ABOUT THIS EXERCISE
Every record must be retyped as it stands.

DATA RECORDS
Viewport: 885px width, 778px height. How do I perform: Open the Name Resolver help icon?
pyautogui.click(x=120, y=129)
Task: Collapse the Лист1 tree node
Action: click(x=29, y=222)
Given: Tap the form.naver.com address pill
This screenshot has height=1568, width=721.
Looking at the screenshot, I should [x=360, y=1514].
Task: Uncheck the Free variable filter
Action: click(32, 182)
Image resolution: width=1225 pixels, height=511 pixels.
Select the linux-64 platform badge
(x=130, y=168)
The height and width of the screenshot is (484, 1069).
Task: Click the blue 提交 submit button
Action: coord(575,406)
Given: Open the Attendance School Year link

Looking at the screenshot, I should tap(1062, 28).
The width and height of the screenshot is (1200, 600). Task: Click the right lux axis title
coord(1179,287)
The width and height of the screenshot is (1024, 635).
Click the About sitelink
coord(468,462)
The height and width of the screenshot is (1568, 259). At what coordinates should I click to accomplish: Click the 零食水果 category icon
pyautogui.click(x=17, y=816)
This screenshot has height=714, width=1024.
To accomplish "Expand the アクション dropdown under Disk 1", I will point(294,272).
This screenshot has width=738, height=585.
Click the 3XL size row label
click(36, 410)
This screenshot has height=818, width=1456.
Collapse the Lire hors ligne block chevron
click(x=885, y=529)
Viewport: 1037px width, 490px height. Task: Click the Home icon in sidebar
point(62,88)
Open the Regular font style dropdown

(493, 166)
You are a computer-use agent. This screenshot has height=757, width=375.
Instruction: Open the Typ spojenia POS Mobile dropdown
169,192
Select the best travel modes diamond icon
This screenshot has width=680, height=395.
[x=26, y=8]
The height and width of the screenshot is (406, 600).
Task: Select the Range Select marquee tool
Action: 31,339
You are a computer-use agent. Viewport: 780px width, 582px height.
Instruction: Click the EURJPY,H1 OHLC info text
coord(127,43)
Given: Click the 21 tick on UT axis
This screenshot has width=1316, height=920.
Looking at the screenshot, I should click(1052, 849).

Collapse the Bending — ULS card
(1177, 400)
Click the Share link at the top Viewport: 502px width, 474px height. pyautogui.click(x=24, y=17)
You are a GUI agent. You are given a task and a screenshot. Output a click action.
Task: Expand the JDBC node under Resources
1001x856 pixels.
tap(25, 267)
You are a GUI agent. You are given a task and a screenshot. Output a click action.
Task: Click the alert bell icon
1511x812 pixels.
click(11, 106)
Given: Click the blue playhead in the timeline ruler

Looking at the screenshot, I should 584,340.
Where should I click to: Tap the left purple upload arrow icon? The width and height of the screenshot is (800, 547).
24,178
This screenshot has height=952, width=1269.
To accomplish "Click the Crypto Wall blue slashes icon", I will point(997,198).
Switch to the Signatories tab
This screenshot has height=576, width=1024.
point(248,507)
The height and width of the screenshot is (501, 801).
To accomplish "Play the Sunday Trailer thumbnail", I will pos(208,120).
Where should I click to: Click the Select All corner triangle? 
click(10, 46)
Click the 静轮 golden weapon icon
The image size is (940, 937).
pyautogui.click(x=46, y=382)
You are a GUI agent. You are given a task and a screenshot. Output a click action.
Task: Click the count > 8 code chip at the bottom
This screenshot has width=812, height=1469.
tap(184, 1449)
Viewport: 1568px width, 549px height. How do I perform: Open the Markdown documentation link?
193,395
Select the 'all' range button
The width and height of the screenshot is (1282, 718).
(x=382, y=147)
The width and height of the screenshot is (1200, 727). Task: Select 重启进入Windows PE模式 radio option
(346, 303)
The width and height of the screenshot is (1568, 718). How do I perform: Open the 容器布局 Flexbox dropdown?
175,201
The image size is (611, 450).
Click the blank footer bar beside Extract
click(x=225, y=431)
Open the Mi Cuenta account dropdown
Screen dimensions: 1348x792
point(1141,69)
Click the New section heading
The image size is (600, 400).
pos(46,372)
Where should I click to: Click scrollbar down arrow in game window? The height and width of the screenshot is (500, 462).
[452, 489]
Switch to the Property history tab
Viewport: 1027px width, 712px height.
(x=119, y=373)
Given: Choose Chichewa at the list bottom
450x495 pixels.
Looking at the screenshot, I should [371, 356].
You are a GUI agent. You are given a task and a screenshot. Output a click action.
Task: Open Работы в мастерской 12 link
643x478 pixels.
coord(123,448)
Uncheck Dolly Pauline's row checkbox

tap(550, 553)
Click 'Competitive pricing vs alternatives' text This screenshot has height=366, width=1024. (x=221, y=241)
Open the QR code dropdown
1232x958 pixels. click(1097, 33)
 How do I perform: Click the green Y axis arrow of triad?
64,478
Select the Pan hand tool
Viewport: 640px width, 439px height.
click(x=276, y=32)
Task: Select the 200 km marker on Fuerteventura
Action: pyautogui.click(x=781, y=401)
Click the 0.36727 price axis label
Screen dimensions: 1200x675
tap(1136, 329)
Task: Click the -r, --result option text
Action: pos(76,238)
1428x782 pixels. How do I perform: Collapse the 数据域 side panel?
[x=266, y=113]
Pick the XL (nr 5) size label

ANSWER TO THIS TASK
Viewport: 885px width, 778px height. How do I perform: Open the Name Resolver help icon?
pyautogui.click(x=120, y=129)
Task: Collapse the Лист1 tree node
Action: click(x=29, y=222)
Given: Tap the form.naver.com address pill
This screenshot has height=1568, width=721.
Looking at the screenshot, I should [x=360, y=1514].
Task: Uncheck the Free variable filter
Action: click(32, 182)
Image resolution: width=1225 pixels, height=511 pixels.
Select the linux-64 platform badge
(x=130, y=168)
The height and width of the screenshot is (484, 1069).
Task: Click the blue 提交 submit button
Action: coord(575,406)
Given: Open the Attendance School Year link

Looking at the screenshot, I should tap(1062, 28).
The width and height of the screenshot is (1200, 600). Task: Click the right lux axis title
coord(1179,287)
The width and height of the screenshot is (1024, 635).
Click the About sitelink
coord(468,462)
The height and width of the screenshot is (1568, 259). At what coordinates should I click to accomplish: Click the 零食水果 category icon
pyautogui.click(x=17, y=816)
This screenshot has height=714, width=1024.
To accomplish "Expand the アクション dropdown under Disk 1", I will point(294,272).
This screenshot has width=738, height=585.
Click the 3XL size row label
click(36, 410)
This screenshot has height=818, width=1456.
Collapse the Lire hors ligne block chevron
click(x=885, y=529)
Viewport: 1037px width, 490px height. Task: Click the Home icon in sidebar
point(62,88)
Open the Regular font style dropdown

(493, 166)
You are a computer-use agent. This screenshot has height=757, width=375.
Instruction: Open the Typ spojenia POS Mobile dropdown
169,192
Select the best travel modes diamond icon
This screenshot has width=680, height=395.
[x=26, y=8]
The height and width of the screenshot is (406, 600).
Task: Select the Range Select marquee tool
Action: 31,339
You are a computer-use agent. Viewport: 780px width, 582px height.
Instruction: Click the EURJPY,H1 OHLC info text
coord(127,43)
Given: Click the 21 tick on UT axis
This screenshot has width=1316, height=920.
Looking at the screenshot, I should click(1052, 849).

Collapse the Bending — ULS card
(1177, 400)
Click the Share link at the top Viewport: 502px width, 474px height. pyautogui.click(x=24, y=17)
You are a GUI agent. You are given a task and a screenshot. Output a click action.
Task: Expand the JDBC node under Resources
1001x856 pixels.
tap(25, 267)
You are a GUI agent. You are given a task and a screenshot. Output a click action.
Task: Click the alert bell icon
1511x812 pixels.
click(11, 106)
Given: Click the blue playhead in the timeline ruler

Looking at the screenshot, I should 584,340.
Where should I click to: Tap the left purple upload arrow icon? The width and height of the screenshot is (800, 547).
24,178
This screenshot has height=952, width=1269.
To accomplish "Click the Crypto Wall blue slashes icon", I will point(997,198).
Switch to the Signatories tab
This screenshot has height=576, width=1024.
point(248,507)
The height and width of the screenshot is (501, 801).
To accomplish "Play the Sunday Trailer thumbnail", I will pos(208,120).
Where should I click to: Click the Select All corner triangle? 
click(10, 46)
Click the 静轮 golden weapon icon
The image size is (940, 937).
pyautogui.click(x=46, y=382)
You are a GUI agent. You are given a task and a screenshot. Output a click action.
Task: Click the count > 8 code chip at the bottom
This screenshot has width=812, height=1469.
tap(184, 1449)
Viewport: 1568px width, 549px height. How do I perform: Open the Markdown documentation link?
193,395
Select the 'all' range button
The width and height of the screenshot is (1282, 718).
(x=382, y=147)
The width and height of the screenshot is (1200, 727). Task: Select 重启进入Windows PE模式 radio option
(346, 303)
The width and height of the screenshot is (1568, 718). How do I perform: Open the 容器布局 Flexbox dropdown?
175,201
The image size is (611, 450).
Click the blank footer bar beside Extract
click(x=225, y=431)
Open the Mi Cuenta account dropdown
Screen dimensions: 1348x792
point(1141,69)
Click the New section heading
The image size is (600, 400).
pos(46,372)
Where should I click to: Click scrollbar down arrow in game window? The height and width of the screenshot is (500, 462).
[452, 489]
Switch to the Property history tab
Viewport: 1027px width, 712px height.
(x=119, y=373)
Given: Choose Chichewa at the list bottom
450x495 pixels.
Looking at the screenshot, I should [371, 356].
You are a GUI agent. You are given a task and a screenshot. Output a click action.
Task: Open Работы в мастерской 12 link
643x478 pixels.
coord(123,448)
Uncheck Dolly Pauline's row checkbox

tap(550, 553)
Click 'Competitive pricing vs alternatives' text This screenshot has height=366, width=1024. (x=221, y=241)
Open the QR code dropdown
1232x958 pixels. click(1097, 33)
 How do I perform: Click the green Y axis arrow of triad?
64,478
Select the Pan hand tool
Viewport: 640px width, 439px height.
click(x=276, y=32)
Task: Select the 200 km marker on Fuerteventura
Action: pyautogui.click(x=781, y=401)
Click the 0.36727 price axis label
Screen dimensions: 1200x675
tap(1136, 329)
Task: Click the -r, --result option text
Action: pos(76,238)
1428x782 pixels. How do I perform: Collapse the 数据域 side panel?
[x=266, y=113]
Pick the XL (nr 5) size label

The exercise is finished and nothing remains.